Collected data entries:
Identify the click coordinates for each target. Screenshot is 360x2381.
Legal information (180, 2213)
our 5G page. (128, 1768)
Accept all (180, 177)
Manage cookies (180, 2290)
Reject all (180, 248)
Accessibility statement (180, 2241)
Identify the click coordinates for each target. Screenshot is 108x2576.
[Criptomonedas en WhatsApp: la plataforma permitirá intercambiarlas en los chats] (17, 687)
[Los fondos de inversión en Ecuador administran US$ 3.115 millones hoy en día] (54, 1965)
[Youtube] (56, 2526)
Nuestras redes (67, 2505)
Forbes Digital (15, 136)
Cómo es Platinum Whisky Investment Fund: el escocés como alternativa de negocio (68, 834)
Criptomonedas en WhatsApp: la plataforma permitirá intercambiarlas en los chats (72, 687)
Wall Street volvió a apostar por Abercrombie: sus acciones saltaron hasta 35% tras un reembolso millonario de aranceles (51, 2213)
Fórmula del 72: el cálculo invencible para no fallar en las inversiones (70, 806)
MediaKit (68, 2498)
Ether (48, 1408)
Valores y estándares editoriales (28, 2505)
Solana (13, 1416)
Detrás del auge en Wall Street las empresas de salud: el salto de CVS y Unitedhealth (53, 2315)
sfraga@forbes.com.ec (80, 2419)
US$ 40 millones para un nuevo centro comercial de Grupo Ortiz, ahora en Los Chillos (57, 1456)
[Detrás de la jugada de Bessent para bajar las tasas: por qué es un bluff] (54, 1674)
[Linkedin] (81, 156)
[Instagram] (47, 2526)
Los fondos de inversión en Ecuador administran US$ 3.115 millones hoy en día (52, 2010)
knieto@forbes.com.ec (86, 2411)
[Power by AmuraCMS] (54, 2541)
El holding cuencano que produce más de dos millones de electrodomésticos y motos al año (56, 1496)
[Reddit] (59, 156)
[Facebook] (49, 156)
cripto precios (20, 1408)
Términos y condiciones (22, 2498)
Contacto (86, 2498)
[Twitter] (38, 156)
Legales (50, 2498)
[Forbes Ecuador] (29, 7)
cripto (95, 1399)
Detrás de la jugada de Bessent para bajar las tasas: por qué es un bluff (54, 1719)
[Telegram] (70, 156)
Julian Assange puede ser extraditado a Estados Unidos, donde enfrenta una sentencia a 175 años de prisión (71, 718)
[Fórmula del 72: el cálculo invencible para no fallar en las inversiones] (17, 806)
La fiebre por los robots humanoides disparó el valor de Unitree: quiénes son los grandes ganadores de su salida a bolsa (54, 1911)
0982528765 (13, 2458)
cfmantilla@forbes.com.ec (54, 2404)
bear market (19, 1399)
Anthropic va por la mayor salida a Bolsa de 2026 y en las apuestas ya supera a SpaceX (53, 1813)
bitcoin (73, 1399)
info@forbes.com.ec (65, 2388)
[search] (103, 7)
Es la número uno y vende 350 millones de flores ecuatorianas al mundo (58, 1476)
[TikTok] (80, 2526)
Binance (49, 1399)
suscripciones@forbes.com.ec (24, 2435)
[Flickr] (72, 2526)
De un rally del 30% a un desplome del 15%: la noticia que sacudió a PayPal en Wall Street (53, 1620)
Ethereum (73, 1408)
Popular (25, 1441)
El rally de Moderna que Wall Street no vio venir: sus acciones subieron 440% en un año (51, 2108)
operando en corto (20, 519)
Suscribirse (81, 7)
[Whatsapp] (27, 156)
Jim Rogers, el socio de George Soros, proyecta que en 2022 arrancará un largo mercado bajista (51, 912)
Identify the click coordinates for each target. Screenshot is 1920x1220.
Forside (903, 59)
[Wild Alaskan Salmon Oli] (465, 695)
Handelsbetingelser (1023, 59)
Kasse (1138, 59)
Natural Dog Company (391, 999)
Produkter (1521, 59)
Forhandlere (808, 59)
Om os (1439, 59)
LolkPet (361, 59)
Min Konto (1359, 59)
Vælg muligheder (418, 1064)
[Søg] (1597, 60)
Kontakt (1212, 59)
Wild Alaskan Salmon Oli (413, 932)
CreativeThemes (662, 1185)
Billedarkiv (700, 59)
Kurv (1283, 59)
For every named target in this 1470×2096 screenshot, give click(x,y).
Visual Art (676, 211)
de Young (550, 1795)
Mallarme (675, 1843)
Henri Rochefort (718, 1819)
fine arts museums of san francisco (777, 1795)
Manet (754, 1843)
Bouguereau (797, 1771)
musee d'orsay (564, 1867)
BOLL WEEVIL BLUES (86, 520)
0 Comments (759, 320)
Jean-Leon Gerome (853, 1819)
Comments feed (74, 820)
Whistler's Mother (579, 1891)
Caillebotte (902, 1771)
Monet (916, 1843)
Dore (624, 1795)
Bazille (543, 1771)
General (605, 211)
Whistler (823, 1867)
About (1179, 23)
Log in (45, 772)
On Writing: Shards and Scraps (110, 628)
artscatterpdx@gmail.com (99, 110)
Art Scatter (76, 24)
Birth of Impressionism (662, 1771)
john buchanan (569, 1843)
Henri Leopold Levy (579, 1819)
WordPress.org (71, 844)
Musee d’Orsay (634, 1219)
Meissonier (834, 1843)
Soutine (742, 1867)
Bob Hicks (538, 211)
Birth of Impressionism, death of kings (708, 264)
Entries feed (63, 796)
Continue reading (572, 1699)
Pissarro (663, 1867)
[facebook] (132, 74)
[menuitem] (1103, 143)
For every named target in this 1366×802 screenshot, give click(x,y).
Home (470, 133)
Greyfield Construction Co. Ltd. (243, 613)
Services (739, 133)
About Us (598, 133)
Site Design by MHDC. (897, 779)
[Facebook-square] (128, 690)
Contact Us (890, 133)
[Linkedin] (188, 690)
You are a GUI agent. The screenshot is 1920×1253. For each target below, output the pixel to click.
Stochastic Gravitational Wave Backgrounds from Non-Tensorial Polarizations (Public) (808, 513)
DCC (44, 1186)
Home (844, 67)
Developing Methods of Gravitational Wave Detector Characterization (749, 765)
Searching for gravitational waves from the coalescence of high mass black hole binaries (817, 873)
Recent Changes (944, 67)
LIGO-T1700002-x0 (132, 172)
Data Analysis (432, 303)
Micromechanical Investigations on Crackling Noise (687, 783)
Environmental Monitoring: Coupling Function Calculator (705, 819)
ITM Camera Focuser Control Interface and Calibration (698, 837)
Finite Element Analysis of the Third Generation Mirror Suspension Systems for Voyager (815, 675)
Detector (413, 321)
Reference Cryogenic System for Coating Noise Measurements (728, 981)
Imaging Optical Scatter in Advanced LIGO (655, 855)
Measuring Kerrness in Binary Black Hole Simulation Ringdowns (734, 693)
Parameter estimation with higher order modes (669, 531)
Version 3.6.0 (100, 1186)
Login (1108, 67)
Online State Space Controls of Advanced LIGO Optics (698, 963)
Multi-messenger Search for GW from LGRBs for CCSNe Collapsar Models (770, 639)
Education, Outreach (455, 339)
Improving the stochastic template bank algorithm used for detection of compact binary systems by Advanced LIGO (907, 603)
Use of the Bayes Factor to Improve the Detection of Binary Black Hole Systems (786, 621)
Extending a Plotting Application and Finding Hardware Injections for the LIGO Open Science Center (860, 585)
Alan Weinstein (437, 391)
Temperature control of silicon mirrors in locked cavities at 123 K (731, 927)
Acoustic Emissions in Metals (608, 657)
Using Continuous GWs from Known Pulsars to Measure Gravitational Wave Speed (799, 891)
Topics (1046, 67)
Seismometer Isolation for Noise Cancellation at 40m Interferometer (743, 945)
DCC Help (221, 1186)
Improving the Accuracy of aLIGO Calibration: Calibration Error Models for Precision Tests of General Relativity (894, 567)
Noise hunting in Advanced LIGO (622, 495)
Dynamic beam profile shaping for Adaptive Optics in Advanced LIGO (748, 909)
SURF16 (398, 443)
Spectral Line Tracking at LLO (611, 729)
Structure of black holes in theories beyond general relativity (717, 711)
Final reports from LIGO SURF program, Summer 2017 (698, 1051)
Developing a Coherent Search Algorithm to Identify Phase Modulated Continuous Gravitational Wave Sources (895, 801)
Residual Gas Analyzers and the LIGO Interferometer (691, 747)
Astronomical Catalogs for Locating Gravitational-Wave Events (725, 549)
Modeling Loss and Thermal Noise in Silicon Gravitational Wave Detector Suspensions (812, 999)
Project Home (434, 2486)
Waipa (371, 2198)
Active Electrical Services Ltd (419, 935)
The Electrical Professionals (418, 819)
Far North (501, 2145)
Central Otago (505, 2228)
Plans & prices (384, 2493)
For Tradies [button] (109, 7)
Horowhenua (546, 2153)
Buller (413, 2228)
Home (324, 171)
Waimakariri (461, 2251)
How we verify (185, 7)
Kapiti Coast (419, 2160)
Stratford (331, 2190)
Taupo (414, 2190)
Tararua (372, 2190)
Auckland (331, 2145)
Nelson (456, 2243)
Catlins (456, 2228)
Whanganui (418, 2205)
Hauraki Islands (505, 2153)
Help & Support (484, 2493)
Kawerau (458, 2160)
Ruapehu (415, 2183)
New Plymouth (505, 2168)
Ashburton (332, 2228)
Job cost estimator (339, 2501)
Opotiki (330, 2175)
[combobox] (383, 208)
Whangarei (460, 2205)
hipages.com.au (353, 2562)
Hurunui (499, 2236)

### Task instructions
Lines from the one containing "Astronomical Catalogs for" to the end of the data are to be printed exactly, including the first and last.

### Response to this task
Astronomical Catalogs for Locating Gravitational-Wave Events (725, 549)
Modeling Loss and Thermal Noise in Silicon Gravitational Wave Detector Suspensions (812, 999)
Project Home (434, 2486)
Waipa (371, 2198)
Active Electrical Services Ltd (419, 935)
The Electrical Professionals (418, 819)
Far North (501, 2145)
Central Otago (505, 2228)
Plans & prices (384, 2493)
For Tradies [button] (109, 7)
Horowhenua (546, 2153)
Buller (413, 2228)
Home (324, 171)
Waimakariri (461, 2251)
How we verify (185, 7)
Kapiti Coast (419, 2160)
Stratford (331, 2190)
Taupo (414, 2190)
Tararua (372, 2190)
Auckland (331, 2145)
Nelson (456, 2243)
Catlins (456, 2228)
Whanganui (418, 2205)
Hauraki Islands (505, 2153)
Help & Support (484, 2493)
Kawerau (458, 2160)
Ruapehu (415, 2183)
New Plymouth (505, 2168)
Ashburton (332, 2228)
Job cost estimator (339, 2501)
Opotiki (330, 2175)
[combobox] (383, 208)
Whangarei (460, 2205)
hipages.com.au (353, 2562)
Hurunui (499, 2236)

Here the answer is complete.